The case was brought under two provisions, one of which was Article 19(1) of the Treaty of the European Union (TEU). The second sub-paragraph of Article 19(1) of the treaty states: ‘Member States shall provide remedies sufficient to ensure effective legal protection in the fields covered’. This will be the first time the CJEU will rule on compatibility with EU standards of member states’ actions concerning the organisation of their judicial systems (within the context of an infringement procedure, at any rate). The Advocate General concluded that Poland had failed to fulfil its obligations under Article 19(1) TEU in respect of the two grounds cited by the commission.

If you are wondering what business it is of the EU to meddle in the internal organisation of the judiciary of a member state, you need to know some of the background. Polish judges who are suspected of not being fully signed up to the government’s overall stance, whether towards the reorganisation of the judiciary or other policies, have been subjected to serious intimidation for months. The main kind is the use of disciplinary proceedings as harassment, but it is not the only one. There has been a billboard hate campaign; ruling-party politicians have called judges thieves; and those who speak up against the new system are barred from promotions or transfers. 
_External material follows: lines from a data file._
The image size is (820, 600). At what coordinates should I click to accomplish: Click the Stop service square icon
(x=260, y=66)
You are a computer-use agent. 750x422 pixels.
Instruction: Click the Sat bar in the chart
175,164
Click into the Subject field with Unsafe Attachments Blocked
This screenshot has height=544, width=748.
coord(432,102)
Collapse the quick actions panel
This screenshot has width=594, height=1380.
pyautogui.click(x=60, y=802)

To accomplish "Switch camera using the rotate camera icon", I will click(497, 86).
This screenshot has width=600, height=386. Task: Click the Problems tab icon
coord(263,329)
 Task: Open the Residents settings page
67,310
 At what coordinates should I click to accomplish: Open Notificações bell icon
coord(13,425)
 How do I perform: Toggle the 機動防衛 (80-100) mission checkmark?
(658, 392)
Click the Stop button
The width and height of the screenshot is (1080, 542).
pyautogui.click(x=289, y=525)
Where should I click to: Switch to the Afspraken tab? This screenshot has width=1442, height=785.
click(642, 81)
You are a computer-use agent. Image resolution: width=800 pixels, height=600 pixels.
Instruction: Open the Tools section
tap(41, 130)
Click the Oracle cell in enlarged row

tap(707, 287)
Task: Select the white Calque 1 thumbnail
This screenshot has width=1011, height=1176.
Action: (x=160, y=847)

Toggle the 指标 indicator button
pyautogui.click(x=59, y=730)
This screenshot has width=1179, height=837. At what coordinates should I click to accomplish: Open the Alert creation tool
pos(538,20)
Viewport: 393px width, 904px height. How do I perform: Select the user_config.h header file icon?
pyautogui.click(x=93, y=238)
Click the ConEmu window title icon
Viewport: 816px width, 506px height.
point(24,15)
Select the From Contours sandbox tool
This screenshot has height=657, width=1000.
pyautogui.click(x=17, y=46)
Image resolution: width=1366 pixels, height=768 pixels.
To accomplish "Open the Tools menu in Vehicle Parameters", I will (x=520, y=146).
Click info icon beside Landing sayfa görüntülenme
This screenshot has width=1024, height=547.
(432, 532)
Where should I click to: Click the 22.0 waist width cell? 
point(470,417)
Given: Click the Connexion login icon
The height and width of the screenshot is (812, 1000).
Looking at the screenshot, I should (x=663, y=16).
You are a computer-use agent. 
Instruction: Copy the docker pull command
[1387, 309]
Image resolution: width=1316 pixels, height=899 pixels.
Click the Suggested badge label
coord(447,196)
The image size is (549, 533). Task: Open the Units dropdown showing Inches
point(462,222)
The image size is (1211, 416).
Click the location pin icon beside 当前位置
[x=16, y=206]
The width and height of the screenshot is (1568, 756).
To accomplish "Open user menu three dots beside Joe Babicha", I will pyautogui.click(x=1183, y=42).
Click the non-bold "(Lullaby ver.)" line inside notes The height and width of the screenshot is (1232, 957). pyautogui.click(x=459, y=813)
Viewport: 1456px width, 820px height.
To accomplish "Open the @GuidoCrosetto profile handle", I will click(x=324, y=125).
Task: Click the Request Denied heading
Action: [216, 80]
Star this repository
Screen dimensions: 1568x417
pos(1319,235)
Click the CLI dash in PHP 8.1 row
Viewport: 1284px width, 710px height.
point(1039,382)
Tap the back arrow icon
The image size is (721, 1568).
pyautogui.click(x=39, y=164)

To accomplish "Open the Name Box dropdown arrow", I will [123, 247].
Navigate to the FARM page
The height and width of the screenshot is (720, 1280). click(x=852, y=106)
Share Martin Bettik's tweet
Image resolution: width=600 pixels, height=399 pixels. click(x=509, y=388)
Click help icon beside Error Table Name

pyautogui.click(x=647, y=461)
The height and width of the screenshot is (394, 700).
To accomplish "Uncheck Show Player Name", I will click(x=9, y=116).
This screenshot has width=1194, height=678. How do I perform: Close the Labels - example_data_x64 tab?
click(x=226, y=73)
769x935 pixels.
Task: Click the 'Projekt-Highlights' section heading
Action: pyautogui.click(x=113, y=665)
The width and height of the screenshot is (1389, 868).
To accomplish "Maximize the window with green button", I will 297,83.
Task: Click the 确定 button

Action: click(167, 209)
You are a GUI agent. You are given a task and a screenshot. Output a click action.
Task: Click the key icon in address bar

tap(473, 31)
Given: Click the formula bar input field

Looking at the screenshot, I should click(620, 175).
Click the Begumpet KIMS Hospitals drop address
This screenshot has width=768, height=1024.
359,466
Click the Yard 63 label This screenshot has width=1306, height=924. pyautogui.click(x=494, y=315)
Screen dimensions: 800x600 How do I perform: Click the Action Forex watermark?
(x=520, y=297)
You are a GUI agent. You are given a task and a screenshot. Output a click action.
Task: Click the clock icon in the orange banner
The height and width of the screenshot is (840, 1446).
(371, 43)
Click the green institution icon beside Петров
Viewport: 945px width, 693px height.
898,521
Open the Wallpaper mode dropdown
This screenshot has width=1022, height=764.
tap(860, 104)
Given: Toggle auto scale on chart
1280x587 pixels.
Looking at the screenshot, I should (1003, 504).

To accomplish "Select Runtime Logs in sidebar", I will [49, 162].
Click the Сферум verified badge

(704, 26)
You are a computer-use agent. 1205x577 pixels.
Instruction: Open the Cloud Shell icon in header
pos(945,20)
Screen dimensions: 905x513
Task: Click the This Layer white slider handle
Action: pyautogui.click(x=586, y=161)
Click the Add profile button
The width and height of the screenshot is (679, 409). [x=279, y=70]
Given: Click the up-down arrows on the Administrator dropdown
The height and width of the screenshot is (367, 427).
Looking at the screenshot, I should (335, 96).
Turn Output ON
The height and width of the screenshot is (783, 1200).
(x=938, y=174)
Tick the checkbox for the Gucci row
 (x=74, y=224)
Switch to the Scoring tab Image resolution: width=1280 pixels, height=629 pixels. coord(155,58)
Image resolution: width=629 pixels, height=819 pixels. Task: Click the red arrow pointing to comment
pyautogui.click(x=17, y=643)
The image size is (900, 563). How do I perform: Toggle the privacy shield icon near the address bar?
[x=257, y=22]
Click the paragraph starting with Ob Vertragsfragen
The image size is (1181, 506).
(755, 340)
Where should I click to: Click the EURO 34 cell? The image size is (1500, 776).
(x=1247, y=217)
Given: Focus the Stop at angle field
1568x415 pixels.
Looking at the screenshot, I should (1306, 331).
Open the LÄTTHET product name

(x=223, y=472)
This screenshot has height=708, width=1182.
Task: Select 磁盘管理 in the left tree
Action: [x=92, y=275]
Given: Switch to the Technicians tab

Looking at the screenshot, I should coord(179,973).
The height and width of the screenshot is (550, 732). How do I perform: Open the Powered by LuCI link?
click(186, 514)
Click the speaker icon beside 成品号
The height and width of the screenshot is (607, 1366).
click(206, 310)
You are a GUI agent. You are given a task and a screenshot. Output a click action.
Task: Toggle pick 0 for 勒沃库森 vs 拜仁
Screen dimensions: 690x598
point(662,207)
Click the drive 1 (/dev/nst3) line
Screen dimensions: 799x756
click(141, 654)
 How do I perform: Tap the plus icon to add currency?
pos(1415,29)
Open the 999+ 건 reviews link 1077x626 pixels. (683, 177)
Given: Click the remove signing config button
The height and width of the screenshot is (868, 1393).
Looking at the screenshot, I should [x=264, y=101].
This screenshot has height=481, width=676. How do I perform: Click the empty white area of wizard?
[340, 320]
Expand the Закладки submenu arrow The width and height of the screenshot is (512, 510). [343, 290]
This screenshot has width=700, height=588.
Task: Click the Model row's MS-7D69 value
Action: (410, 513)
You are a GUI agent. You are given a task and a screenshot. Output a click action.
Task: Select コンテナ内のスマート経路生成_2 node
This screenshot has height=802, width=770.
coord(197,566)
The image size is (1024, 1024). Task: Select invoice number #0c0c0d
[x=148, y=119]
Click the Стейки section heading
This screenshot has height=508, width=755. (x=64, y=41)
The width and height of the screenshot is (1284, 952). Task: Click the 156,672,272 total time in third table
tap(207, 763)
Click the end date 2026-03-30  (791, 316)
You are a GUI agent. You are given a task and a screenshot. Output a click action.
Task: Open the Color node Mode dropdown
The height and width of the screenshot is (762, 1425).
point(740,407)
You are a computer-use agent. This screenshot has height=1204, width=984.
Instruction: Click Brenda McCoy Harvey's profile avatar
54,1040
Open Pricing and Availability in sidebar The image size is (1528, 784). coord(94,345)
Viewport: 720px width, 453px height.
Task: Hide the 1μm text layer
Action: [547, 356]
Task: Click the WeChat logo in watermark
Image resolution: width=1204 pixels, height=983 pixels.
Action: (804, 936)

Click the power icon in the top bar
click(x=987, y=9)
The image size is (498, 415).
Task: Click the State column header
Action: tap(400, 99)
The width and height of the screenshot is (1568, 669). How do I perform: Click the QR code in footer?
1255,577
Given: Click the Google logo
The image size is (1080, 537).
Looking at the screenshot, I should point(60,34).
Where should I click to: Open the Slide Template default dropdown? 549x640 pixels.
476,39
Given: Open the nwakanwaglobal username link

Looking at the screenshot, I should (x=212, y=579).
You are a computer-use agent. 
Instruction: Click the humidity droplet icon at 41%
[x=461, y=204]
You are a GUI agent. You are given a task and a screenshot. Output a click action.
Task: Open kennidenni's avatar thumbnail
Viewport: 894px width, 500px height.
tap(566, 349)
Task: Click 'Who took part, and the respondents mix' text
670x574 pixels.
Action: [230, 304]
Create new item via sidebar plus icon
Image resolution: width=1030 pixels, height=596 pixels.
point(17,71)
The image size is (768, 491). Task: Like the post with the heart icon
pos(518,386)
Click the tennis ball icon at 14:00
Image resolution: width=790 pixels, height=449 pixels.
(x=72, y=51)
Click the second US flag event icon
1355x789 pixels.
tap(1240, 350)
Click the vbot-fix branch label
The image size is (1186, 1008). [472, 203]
But most worryingly from the EU angle has been the allegation, as explicitly contained in the recent report from Amnesty International on the harassment of Polish judges, that ‘there are documented cases when disciplinary proceedings have been triggered upon some judges’ referral of judicial questions to the CJEU’.

As a result of this practice, on 3 April the commission launched a further infringement procedure to protect judges in Poland from political control. Part of the commission’s launch statement is worth quoting in full, because it shows that the EU has no option but to intervene:

[The] new disciplinary regime allows for judges to be subject to disciplinary proceedings for the content of their judicial decisions. This includes decisions to refer questions to the Court of Justice. As judges are not shielded from being exposed to disciplinary sanctions for exercising this right enshrined in Article 267 TFEU, the new regime creates a chilling effect for making use of this mechanism. The functioning of the preliminary reference mechanism – which is the backbone of the Union’s legal order – requires national courts to be free to refer to the European Court of Justice any question for a preliminary ruling that they consider necessary, at whatever stage of the proceedings.

That has not been the only effect of the Polish government’s assault on its judiciary. In July last year the CJEU issued a judgment on the consequences of this matter, allowing an Irish court to refuse the extradition of a person under a European Arrest Warrant to Poland if the Irish court had evidence that there was a real risk of breach of the fundamental right to a fair trial on account of deficiencies in the independence of Poland’s judiciary (Case C‑216/18 PPU). Meanwhile, the European Network of Councils for the Judiciary has taken the rare step of suspending its Polish member (as of September last year) for lack of independence from the government. 

I have not even begun with Hungary, which raises similar concerns. But it is clear that the Polish government is behaving in a way which undermines the legal order of the EU. If the EU does not take steps to protect its own legal order – echoes of the Brexit negotiations – it will cease to function.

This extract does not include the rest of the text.